I have used PolurNET Communications / polur.net > Avoid the Freeze, Enjoy the Breeze! for 5 or 6 years now and they are great I have the Polur.Net Reseller Hosting Plan. They can provide every thing you need security certificate, OSCommerce, Zen Cart


----------



## hlc (Dec 7, 2009)

really good feedbacks here. i especially like Franks positive influence "you'll be making enough from your site for it to pay for itself many times over" lol very encouraging.
i def like some of the links you guys provided. but i have a question what would be some of the downsides if someone chooses to go with basic economy plan on sites like godaddy, hostgator or usavedomains


----------



## dmfelder (Oct 25, 2008)

We have historically used AMHosting.com. They are inexpensive, their CPanel packages come with shopping cart cores, and their customer service is exceptional. 

Keep in mind, though, that building a shirt store from scratch can be messy. Typically, you'll want to present consumers with an image of exactly what they'll be purchasing. This isn't a task for the weary. It can be daunting, in fact.

Consider also shirt fulfillment services that have shopping cart solutions that couple with print-on-demand direct to garment printing. It may make better financial sense, and it may save you frustration.

Best wishes.


----------



## tmonkey (May 6, 2009)

For only 30 products zen cart is probably overkill, especially if you are not a php/css expert.

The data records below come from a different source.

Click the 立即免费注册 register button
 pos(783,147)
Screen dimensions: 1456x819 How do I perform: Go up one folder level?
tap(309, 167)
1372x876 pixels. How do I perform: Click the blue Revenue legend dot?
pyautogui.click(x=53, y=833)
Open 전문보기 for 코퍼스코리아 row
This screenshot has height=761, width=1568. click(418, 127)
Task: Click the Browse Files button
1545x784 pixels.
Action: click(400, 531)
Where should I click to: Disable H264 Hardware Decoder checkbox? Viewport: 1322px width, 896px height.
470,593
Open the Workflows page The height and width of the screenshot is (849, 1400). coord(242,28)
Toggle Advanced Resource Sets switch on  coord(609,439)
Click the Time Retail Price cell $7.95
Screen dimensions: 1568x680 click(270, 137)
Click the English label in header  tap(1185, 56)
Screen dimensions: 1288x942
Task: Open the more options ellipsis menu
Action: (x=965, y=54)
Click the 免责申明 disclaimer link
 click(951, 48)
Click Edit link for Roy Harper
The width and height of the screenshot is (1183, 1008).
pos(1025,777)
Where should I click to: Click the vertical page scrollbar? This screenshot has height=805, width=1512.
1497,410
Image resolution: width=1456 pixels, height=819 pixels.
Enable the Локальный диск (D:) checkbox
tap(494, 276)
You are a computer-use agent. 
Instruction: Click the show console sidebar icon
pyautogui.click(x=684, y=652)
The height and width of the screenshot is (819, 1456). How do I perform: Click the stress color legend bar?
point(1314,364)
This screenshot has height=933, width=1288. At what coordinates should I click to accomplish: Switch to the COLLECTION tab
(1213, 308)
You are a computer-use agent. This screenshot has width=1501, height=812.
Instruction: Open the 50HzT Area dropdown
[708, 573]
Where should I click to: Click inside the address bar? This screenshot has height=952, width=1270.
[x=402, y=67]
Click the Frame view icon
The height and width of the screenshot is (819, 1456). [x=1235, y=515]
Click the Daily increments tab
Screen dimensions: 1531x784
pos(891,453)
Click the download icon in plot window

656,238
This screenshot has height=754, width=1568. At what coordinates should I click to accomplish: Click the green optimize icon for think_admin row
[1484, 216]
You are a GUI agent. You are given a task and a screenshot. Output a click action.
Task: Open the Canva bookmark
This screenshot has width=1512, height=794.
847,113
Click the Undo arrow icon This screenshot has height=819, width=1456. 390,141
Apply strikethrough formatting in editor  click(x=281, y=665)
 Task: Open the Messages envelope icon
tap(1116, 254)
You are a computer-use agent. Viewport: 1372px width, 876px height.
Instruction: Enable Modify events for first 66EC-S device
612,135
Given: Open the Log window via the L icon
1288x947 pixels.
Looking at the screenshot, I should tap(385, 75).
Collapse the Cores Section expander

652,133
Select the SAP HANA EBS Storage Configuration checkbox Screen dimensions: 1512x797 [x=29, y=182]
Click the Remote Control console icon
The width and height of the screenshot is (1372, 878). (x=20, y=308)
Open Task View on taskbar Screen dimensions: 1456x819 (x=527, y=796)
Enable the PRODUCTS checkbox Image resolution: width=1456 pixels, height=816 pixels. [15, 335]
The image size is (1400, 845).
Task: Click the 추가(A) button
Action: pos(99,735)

The file structure can be very confusing with override system they use, and the backend has a lot of options that need to be managed. I'd use Wordpress with the e-commerce addon for a simple store. The Wordpress backend is very simple and straightforward. Wordpress is a lot more than blog software these days, some of the things people are doing with it will amaze you.

For either zen or wordpress the minimum package from any of the hosts will do - I have a 10k item zen cart store that is 400MB with images. A 30 item Wordpress store is under 20MB. Most hosts will offer either fantastico or Softaculous for auto installing software and scripts for the major open source software like zen and wordpress. 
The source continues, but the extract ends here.